Any potential risks would fall first on Valmont station’s immediate proximity: East Boulder, home to several manufactured home communities and other industrial operations. The area is already grappling with environmental concerns, including lead contamination worries from Boulder Municipal Airport and ongoing efforts to secure drinkable water at the San Lazaro mobile home park.


“This is where we see a lot more industrial type economic activity,” said Valmont Community Commission member and CU Boulder Climate Justice Program coordinator Alejandro Murillo. “This is also where we’ve sort of relegated a lot of our waste.”
The Valmont Community Commission is a group of residents working to spread the word about Xcel’s plans at Valmont, keep the community engaged and ensure opportunities for public comment.
Hayes said the Valmont coal ash project received the most public comment the Colorado health department has ever seen, with that input directly influencing Xcel’s commitment to monitoring.
A push for high-quality, publicly accessible data
Hayes said PSCo, Xcel’s Colorado subsidiary, agreed at a Dec. 2 meeting to conduct fenceline air monitoring, which measures air pollution at the boundary of a facility.
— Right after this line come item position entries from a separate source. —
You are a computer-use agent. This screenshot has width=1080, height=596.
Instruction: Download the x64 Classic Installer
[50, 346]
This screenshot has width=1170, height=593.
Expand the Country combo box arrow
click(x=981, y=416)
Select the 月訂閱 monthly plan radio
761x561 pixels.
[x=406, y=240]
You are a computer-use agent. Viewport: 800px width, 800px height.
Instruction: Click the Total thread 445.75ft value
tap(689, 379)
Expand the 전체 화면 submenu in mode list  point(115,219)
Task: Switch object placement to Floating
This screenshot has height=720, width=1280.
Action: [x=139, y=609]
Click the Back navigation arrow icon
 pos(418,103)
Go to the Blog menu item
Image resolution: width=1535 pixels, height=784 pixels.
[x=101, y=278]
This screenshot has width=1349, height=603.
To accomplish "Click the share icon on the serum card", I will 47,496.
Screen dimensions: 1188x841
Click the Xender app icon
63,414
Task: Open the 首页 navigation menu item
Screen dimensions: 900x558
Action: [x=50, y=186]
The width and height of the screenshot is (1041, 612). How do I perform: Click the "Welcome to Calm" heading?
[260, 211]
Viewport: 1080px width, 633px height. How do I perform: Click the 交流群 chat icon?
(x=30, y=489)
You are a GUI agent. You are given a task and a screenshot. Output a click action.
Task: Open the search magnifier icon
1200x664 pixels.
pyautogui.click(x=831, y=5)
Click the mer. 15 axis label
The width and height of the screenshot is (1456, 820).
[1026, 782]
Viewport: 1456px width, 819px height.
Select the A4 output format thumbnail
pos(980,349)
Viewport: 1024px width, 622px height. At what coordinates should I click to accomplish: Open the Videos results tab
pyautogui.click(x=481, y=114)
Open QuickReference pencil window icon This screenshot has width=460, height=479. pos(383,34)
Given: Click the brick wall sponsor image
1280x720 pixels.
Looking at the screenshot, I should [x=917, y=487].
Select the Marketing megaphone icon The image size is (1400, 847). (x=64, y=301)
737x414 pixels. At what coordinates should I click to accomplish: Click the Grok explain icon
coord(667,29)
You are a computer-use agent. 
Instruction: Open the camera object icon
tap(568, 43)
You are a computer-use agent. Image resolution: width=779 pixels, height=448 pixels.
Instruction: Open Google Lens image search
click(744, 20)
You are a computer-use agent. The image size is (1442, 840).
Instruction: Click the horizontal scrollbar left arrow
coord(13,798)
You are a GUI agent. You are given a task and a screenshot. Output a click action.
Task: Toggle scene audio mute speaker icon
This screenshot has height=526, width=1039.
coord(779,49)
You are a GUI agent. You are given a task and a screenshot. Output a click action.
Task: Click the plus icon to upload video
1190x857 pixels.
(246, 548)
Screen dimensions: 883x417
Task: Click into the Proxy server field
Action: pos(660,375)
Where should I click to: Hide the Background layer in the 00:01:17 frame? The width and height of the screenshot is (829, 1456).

Xcel spokesperson Sydney Isenberg confirmed the commitment to Boulder Reporting Lab.
“The details of the program are under development,” Isenberg said in an email.
Hayes expects sensors to count PM10 and PM2.5 along the edge of the property to track how much dust leaves the site. But he considers that the “bare minimum,” because simple particle counts don’t show what the particles are made of.
Previously, Xcel spokesperson Michelle Aguayo said the company will comply with all state air quality requirements.
Helmig and county officials say a more protective system would use research-grade instruments that continuously measure not just particle size, but black carbon, hydrocarbons and other contaminants, along with wind direction and speed to show where pollution is moving. That level of detail, they argue, is essential for understanding real exposure and identifying when Xcel’s operations might be causing problems.
The difference in data quality can be dramatic. At Boulder Reservoir, for example, Boulder AIR recorded more than 8,500 annual data points for methane. The state recorded 60.
Helmig said that, if the project is funded, the data would be presented in an accessible format for non-experts through a dedicated Valmont page on the Boulder AIR website.
“Collecting data is one point, but then interpreting the data is another,” Helmig said.
Residents say Xcel should not be the sole keeper of the information. “We wouldn’t feel like that was sufficient for our peace of mind,” Murillo said, citing past difficulties accessing coal ash data. Boulder Reporting Lab had to hire expert consultants during its 2023 investigation to interpret Xcel’s reporting of groundwater contaminant data.

Accountability and enforcement limits
Once cleanup begins, county health officials will only be able to cite Xcel if they can show that dust has left the property. Hayes said the county’s enforcement ability is limited, though it can escalate complaints to the state, which can issue penalties. He noted the challenge of investigating dust complaints at the Cemex plant near Lyons, where conditions often changed before county staff arrived.
“What will be the situation with Valmont coal ash removal is we will monitor, we will respond to complaints. If we see an exceedance, then we will report that to the state and hope that they will take enforcement action,” Hayes said.
State review of Xcel’s revised cleanup plans, resubmitted in September, is ongoing. A separate groundwater treatment plan, filed in November, is expected to be approved early this year.